§ УКАЗАНИЯ
1. Переведите на английский язык предложение из воспоминаний о Мехлисе: «Мехлис был во всех отношениях оригинальным начальником».
2. В каком городе в ноябре 1941 года выполнялось ответственное задание, о котором говорится в воспоминаниях о Мехлисе?
3. Продолжите воспоминания о Мехлисе, начав сразу после последнего предложения.

В самом начале войны, в ноябре 1941 года, я работал в Главном политическом управлении Советской армии и по делам службы выполнял в Куйбышеве одно ответственное задание. Из Москвы раздался телефонный звонок по ВЧ. К этому телефону, кроме меня, никто не подходил. Такой был порядок. Звонил Л. З. Мехлис:

— Займитесь выполнением следующего, очень важного, повторяю, очень важного, поручения. Срочно найдите Вильгельма пика и Д. З. Мануильского и передайте им, чтобы срочно, как можно срочно, приступили готовить листовки к солдатам гитлеровской армии. В этих листовках следует растолковать солдатам врага, что у них нет иного пути к спасению своей жизни и жизни немецкого народа, как переход на сторону красной армии. Одержимого Гитлера надо покинуть, оставить в одиночестве, и война будет закончена к общим интересам и немецкого и советского народов.

Мехлис был во всех отношениях оригинальным начальником. Он был до предела резок, когда дело шло о выполнении решений ЦК. Когда дело касалось личных указаний Сталина, он был особенно пунктуален. Когда Сталин звонил ему по телефону, он вскакивал со стула и не садился до тех пор, пока разговор не будет окончен. А перед тем всех, кто был в его кабинете, взмахом руки выдворял за дверь. Мне пришлось переносить и его гнев, и его неожиданную учтивость в судьбе человека, и его поведение со спорщиком. В одном споре, где он неожиданно был неправ и стал жертвой доверчивости к избранным людям, он вытурил из кабинета всех и, положив мне руку на плечо, полчаса ходил со мной по своему большому кабинету, по-товарищески разговаривая о делах, в которых я считал себя специалистом. Но это не мешало ему вскоре разносить меня же по другому вопросу.

§ ЗАПИСИ
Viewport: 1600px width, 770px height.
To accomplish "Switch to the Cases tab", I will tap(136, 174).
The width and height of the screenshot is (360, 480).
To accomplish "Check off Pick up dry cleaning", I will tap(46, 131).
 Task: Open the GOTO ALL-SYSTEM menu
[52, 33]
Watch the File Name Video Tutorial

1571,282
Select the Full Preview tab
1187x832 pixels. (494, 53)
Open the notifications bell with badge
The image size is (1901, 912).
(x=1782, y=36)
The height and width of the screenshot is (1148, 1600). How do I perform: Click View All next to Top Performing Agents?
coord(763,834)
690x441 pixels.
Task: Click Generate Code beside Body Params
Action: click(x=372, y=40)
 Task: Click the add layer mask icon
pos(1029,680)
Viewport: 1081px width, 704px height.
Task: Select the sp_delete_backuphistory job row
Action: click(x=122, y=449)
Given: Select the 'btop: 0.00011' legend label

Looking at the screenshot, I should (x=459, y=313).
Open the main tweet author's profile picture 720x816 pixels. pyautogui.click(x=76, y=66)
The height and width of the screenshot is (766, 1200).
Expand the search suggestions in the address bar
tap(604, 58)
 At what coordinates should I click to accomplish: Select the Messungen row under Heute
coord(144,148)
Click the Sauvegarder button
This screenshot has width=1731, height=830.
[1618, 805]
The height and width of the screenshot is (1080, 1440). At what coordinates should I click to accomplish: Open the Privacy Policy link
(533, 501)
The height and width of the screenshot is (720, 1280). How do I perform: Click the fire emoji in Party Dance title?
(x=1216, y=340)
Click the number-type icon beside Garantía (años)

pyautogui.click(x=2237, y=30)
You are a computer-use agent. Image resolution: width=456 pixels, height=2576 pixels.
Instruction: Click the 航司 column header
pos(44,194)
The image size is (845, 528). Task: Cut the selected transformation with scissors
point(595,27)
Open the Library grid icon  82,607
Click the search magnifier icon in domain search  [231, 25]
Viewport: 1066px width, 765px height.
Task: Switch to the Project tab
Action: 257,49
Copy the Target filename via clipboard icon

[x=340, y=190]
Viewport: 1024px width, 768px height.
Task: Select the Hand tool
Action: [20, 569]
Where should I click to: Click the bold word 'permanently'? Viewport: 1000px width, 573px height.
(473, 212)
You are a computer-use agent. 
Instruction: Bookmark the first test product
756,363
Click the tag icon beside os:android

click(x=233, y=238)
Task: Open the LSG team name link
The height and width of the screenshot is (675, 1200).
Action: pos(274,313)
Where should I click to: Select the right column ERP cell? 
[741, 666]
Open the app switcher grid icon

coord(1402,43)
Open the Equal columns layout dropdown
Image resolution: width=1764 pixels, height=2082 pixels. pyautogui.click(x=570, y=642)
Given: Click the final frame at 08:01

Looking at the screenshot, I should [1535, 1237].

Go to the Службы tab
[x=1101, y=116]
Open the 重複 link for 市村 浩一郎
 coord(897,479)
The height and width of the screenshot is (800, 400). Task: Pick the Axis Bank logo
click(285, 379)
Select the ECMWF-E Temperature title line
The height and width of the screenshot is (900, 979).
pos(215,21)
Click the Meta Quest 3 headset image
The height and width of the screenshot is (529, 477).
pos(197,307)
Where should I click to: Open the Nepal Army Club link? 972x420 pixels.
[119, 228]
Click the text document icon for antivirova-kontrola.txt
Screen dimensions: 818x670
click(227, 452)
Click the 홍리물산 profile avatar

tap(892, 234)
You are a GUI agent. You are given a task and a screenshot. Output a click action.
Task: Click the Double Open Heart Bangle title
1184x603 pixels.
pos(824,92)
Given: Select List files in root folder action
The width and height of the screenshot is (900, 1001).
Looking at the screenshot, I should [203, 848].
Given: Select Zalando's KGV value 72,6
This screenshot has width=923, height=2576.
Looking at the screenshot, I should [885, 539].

§ ОТВЕТЫ ПО ЗАДАНИЯМ
1. Mekhlis was an unconventional boss in every respect.

2. В Куйбышеве.

3.
В одном бою, на Волховском фронте, задумка командования не осуществилась. Мехлис приказал мне идти со взводом разведчиков в бой. Это было в период проведения смердынской операции в январе 1943 года. Вместе со мной, но чуть раньше, таким же образом был направлен начальник оперативного отдела 54-й армии полковник Смирнов. Мы встретились с ним на переднем крае и, когда бой захлебнулся, укрылись в воронке от большой авиабомбы противника. Бой есть бой, и мы обязаны были делать все, чтобы двигаться вперед, и не помышлять о возвращении на командный пункт армии. Но продвинуться было невозможно. Сидим сутки. Все средства связи, которыми мы располагали — рация и линейная связь, вышли из строя. Осколками снаряда был убит радист, а другим осколком была разбита рация. Линейная связь рвалась под снарядами. На восстановлении ее мы потеряли двух связистов. Сидим, раздумываем над тем, что имеем. А имели мы настолько мало, что о продвижении вперед не могло быть и речи. Решили отойти. А в это время на КП засуетился Мехлис. Взял танк и пустился искать пропавшего начальника Политотдела армии. Вскоре встретились. И Мехлис, этот суровый человек, порой деспотичный, обнял меня и, не замечая, что я едва стою на ногах, ходил со мной около землянок КП, обсуждая итог операции. И, что поразило меня, он внимательно выслушивал мои наблюдения о поведении людей на переднем крае.

Так вот, получив это задание, я поехал искать Пика. Быстро нашел и попросил его как можно скорее принять меня. Настроение Мехлиса передалось и мне. Я вел себя нетерпеливо, как и он.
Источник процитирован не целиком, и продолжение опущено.